When most founders tell their story of a disruptive new platform, they describe a hallelujah moment of clarity. Ours is more gradual.
It started 12 years ago. Nervously standing on the sidelines of the initial Locked Shields exercise as the first version of our range threw nation-state attacks at NATO defenders, we realized what we were building had value for two reasons.
First, we saw there was more to cybersecurity defense than just technical skills. The teams at the top of the leaderboard got there with soft skills; they talked, helped one another prioritize, even shared jokes - despite being buried in DDoS attacks.
Second, we recognised the most valuable factor in teaching defenders was realism. The quality of learning NATO teams got from exercising with real tools, time pressures, attack chains, processes and more was clear. It taught them the most valuable thing: how to act.
This led to one question we have been asking ever since: “How do we get more teams exercising?”
Upskilling: Must fit risk, budgets and workloads
Answering this question has been the hardest part of our journey. Years of talking with security leaders has taught me that, while they see the value, skills are second place to tooling in budgets. Upskilling is still seen as onerous, expensive and is perceived as having less of a direct impact on risk.
Solo labs platforms, including ours, have addressed some of these issues. Getting hands-on with threats is more cost effective and creates a higher quality of learning than classroom training. In defensive terms, it creates skilled individuals with a hero's chance of mitigating sections of the kill-chain.

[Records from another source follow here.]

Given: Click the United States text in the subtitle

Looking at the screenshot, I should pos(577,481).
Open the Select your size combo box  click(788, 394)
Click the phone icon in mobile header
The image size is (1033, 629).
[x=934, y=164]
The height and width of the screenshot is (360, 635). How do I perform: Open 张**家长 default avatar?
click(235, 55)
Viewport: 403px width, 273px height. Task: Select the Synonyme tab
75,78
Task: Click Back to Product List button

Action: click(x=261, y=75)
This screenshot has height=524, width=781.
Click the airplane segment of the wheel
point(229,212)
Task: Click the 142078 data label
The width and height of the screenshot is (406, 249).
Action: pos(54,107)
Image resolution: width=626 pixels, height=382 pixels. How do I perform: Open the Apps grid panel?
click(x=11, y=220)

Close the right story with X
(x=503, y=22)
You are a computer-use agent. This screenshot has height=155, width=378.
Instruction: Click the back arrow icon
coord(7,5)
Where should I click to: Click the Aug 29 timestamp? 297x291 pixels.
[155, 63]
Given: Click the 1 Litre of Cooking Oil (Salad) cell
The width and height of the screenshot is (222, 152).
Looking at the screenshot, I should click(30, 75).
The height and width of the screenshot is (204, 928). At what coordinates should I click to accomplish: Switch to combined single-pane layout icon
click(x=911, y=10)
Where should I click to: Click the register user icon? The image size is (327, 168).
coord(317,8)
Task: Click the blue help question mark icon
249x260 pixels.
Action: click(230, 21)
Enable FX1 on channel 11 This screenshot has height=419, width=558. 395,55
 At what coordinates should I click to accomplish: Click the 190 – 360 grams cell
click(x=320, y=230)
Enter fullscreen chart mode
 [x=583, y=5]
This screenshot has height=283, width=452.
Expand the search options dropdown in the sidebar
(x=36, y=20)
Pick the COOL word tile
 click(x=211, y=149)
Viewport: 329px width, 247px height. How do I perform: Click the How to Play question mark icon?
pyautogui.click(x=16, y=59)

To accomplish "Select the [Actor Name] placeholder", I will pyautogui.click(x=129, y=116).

This, however, is just a fraction of the total skills needed in an attack. It isn’t readiness.
Readiness is when teams can use tools, analyze data, understand kill chains, examine users and more - but, crucially, do so in the context of an attack. This means, amongst other things, knowing how to communicate with peers and other functions, run processes, assess changing priorities, step up and lead, know when to follow - and way more.
Security leaders know this - so it’s no surprise labs platforms alone have to fight to earn their place in budgets.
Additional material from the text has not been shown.